-- WHAT TO DO --
Everything in the listing below needs to be retyped exactly.
== DATA SUPPLIED
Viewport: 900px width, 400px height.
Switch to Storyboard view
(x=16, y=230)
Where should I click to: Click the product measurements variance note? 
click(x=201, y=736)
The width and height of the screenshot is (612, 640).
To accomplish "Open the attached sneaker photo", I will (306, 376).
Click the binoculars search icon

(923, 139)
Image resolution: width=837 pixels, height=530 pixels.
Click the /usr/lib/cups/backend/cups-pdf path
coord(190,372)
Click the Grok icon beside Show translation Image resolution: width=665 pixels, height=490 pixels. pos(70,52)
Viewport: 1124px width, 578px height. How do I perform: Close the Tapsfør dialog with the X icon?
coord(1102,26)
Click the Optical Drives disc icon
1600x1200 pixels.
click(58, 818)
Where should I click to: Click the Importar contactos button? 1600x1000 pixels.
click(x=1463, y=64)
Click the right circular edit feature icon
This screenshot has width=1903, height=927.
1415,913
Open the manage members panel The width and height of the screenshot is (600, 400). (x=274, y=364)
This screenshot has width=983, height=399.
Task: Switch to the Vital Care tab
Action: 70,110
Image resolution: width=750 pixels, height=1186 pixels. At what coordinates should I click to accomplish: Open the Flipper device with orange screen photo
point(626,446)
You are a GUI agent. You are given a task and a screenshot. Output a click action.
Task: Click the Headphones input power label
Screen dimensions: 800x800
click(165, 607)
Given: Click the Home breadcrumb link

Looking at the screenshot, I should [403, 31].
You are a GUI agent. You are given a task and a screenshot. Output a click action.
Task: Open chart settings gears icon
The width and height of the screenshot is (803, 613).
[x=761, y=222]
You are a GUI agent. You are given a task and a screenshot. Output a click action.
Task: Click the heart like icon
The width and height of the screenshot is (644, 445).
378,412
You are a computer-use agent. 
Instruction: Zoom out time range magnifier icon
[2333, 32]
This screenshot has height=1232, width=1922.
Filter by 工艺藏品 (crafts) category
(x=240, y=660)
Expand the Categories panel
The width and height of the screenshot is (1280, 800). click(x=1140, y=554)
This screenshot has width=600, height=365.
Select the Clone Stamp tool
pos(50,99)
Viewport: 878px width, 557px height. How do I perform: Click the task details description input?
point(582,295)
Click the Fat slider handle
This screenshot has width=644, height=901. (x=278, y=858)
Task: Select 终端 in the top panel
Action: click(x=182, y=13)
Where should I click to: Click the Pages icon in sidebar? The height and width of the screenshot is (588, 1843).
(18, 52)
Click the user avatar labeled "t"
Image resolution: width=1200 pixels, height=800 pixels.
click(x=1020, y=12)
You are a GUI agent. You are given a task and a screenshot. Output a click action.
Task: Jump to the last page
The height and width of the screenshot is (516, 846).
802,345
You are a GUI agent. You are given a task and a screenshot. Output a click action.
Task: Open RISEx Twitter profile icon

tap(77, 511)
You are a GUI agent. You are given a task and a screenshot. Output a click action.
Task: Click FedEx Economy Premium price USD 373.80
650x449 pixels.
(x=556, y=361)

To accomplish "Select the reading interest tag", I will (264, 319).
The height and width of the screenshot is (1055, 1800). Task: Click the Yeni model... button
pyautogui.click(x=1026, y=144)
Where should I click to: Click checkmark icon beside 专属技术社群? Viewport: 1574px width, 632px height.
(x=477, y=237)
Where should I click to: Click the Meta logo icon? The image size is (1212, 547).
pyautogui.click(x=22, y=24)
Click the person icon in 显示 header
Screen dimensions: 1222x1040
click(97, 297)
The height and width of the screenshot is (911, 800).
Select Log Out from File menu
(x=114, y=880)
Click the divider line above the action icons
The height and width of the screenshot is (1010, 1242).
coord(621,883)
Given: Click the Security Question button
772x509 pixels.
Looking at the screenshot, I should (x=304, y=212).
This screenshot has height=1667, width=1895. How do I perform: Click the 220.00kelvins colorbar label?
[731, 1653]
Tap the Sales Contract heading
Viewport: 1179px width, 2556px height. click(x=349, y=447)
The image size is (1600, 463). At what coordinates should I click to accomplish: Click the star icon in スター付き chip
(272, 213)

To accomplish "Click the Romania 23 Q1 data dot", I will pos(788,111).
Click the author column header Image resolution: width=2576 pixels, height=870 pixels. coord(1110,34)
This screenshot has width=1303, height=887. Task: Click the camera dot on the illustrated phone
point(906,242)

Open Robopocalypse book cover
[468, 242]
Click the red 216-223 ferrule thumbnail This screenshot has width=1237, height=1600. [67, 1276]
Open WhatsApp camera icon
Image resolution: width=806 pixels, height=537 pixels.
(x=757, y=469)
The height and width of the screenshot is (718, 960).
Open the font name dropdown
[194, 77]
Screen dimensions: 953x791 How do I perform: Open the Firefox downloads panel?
====
-- EXPECTED OUTPUT --
Viewport: 900px width, 400px height.
Switch to Storyboard view
(x=16, y=230)
Where should I click to: Click the product measurements variance note? 
click(x=201, y=736)
The width and height of the screenshot is (612, 640).
To accomplish "Open the attached sneaker photo", I will (306, 376).
Click the binoculars search icon

(923, 139)
Image resolution: width=837 pixels, height=530 pixels.
Click the /usr/lib/cups/backend/cups-pdf path
coord(190,372)
Click the Grok icon beside Show translation Image resolution: width=665 pixels, height=490 pixels. pos(70,52)
Viewport: 1124px width, 578px height. How do I perform: Close the Tapsfør dialog with the X icon?
coord(1102,26)
Click the Optical Drives disc icon
1600x1200 pixels.
click(58, 818)
Where should I click to: Click the Importar contactos button? 1600x1000 pixels.
click(x=1463, y=64)
Click the right circular edit feature icon
This screenshot has width=1903, height=927.
1415,913
Open the manage members panel The width and height of the screenshot is (600, 400). (x=274, y=364)
This screenshot has width=983, height=399.
Task: Switch to the Vital Care tab
Action: 70,110
Image resolution: width=750 pixels, height=1186 pixels. At what coordinates should I click to accomplish: Open the Flipper device with orange screen photo
point(626,446)
You are a GUI agent. You are given a task and a screenshot. Output a click action.
Task: Click the Headphones input power label
Screen dimensions: 800x800
click(165, 607)
Given: Click the Home breadcrumb link

Looking at the screenshot, I should [403, 31].
You are a GUI agent. You are given a task and a screenshot. Output a click action.
Task: Open chart settings gears icon
The width and height of the screenshot is (803, 613).
[x=761, y=222]
You are a GUI agent. You are given a task and a screenshot. Output a click action.
Task: Click the heart like icon
The width and height of the screenshot is (644, 445).
378,412
You are a computer-use agent. 
Instruction: Zoom out time range magnifier icon
[2333, 32]
This screenshot has height=1232, width=1922.
Filter by 工艺藏品 (crafts) category
(x=240, y=660)
Expand the Categories panel
The width and height of the screenshot is (1280, 800). click(x=1140, y=554)
This screenshot has width=600, height=365.
Select the Clone Stamp tool
pos(50,99)
Viewport: 878px width, 557px height. How do I perform: Click the task details description input?
point(582,295)
Click the Fat slider handle
This screenshot has width=644, height=901. (x=278, y=858)
Task: Select 终端 in the top panel
Action: click(x=182, y=13)
Where should I click to: Click the Pages icon in sidebar? The height and width of the screenshot is (588, 1843).
(18, 52)
Click the user avatar labeled "t"
Image resolution: width=1200 pixels, height=800 pixels.
click(x=1020, y=12)
You are a GUI agent. You are given a task and a screenshot. Output a click action.
Task: Jump to the last page
The height and width of the screenshot is (516, 846).
802,345
You are a GUI agent. You are given a task and a screenshot. Output a click action.
Task: Open RISEx Twitter profile icon

tap(77, 511)
You are a GUI agent. You are given a task and a screenshot. Output a click action.
Task: Click FedEx Economy Premium price USD 373.80
650x449 pixels.
(x=556, y=361)

To accomplish "Select the reading interest tag", I will (264, 319).
The height and width of the screenshot is (1055, 1800). Task: Click the Yeni model... button
pyautogui.click(x=1026, y=144)
Where should I click to: Click checkmark icon beside 专属技术社群? Viewport: 1574px width, 632px height.
(x=477, y=237)
Where should I click to: Click the Meta logo icon? The image size is (1212, 547).
pyautogui.click(x=22, y=24)
Click the person icon in 显示 header
Screen dimensions: 1222x1040
click(97, 297)
The height and width of the screenshot is (911, 800).
Select Log Out from File menu
(x=114, y=880)
Click the divider line above the action icons
The height and width of the screenshot is (1010, 1242).
coord(621,883)
Given: Click the Security Question button
772x509 pixels.
Looking at the screenshot, I should (x=304, y=212).
This screenshot has height=1667, width=1895. How do I perform: Click the 220.00kelvins colorbar label?
[731, 1653]
Tap the Sales Contract heading
Viewport: 1179px width, 2556px height. click(x=349, y=447)
The image size is (1600, 463). At what coordinates should I click to accomplish: Click the star icon in スター付き chip
(272, 213)

To accomplish "Click the Romania 23 Q1 data dot", I will pos(788,111).
Click the author column header Image resolution: width=2576 pixels, height=870 pixels. coord(1110,34)
This screenshot has width=1303, height=887. Task: Click the camera dot on the illustrated phone
point(906,242)

Open Robopocalypse book cover
[468, 242]
Click the red 216-223 ferrule thumbnail This screenshot has width=1237, height=1600. [67, 1276]
Open WhatsApp camera icon
Image resolution: width=806 pixels, height=537 pixels.
(x=757, y=469)
The height and width of the screenshot is (718, 960).
Open the font name dropdown
[194, 77]
Screen dimensions: 953x791 How do I perform: Open the Firefox downloads panel?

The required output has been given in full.